Penyebab Semburan Lumpur Sumber 1 (Blog Geolog)
Pada artikelnya, Davies (2007) langsung mengkategorikan fenomena ini sebagai gunung lumpur (Mud Vulcano), Gunung lumpur yang terdapat di Jawa bagian timur pada umumnya terbentuk pada cekungan yang terisi oleh endapan batuan sedimen laut yang cukup tebal, mengandung minyak dan gas bumi. Kemunculan lumpur dalam proses pembentukan gunung di wilayah ini, pada umumnya diakibatkan oleh adanya struktur geologi, seperti lipatan dan sesar serta energi yang mendorongnya sehingga lumpur tersebut dapat mencapai permukaan. Gas bumi bertekanan tinggi yang berada di puncak antiklin dan adanya sesar sebagai zona lemah merupakan faktor penyebab migrasinya fluida atau gas ke permukaan.

※

[SELESAIKAN TUGAS BERIKUT]
(a) Tolong tuliskan ulang satu bagian dari teks tentang semburan lumpur di atas. Mulailah dari kata-kata yang memuat "Pada artikelnya, Davies" dan berhenti setelah "gas ke permukaan.".
(b) Tentukan apakah setiap pernyataan berikut sesuai dengan teks tentang semburan lumpur di atas, lalu jawab ya atau tidak dengan mengutip kata-kata penentunya dari teks itu. (i) Davies (2007) menggolongkan fenomena ini sebagai gunung lumpur. (ii) Gunung lumpur di Jawa bagian timur umumnya terbentuk pada cekungan berisi endapan batuan sedimen darat yang tipis. (iii) Gas bumi bertekanan tinggi berada di dasar sinklin.

[DATA YANG DIBERIKAN]
※

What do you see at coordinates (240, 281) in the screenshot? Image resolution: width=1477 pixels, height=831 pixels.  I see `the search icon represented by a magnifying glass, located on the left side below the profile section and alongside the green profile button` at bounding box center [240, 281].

※

[JAWABAN TIAP TUGAS]
(a)
Pada artikelnya, Davies (2007) langsung mengkategorikan fenomena ini sebagai gunung lumpur (Mud Vulcano), Gunung lumpur yang terdapat di Jawa bagian timur pada umumnya terbentuk pada cekungan yang terisi oleh endapan batuan sedimen laut yang cukup tebal, mengandung minyak dan gas bumi. Kemunculan lumpur dalam proses pembentukan gunung di wilayah ini, pada umumnya diakibatkan oleh adanya struktur geologi, seperti lipatan dan sesar serta energi yang mendorongnya sehingga lumpur tersebut dapat mencapai permukaan. Gas bumi bertekanan tinggi yang berada di puncak antiklin dan adanya sesar sebagai zona lemah merupakan faktor penyebab migrasinya fluida atau gas ke permukaan.

(b)
(i) Ya: "Davies (2007) langsung mengkategorikan fenomena ini sebagai gunung lumpur (Mud Vulcano)".
(ii) Tidak: "terisi oleh endapan batuan sedimen laut yang cukup tebal".
(iii) Tidak: "Gas bumi bertekanan tinggi yang berada di puncak antiklin".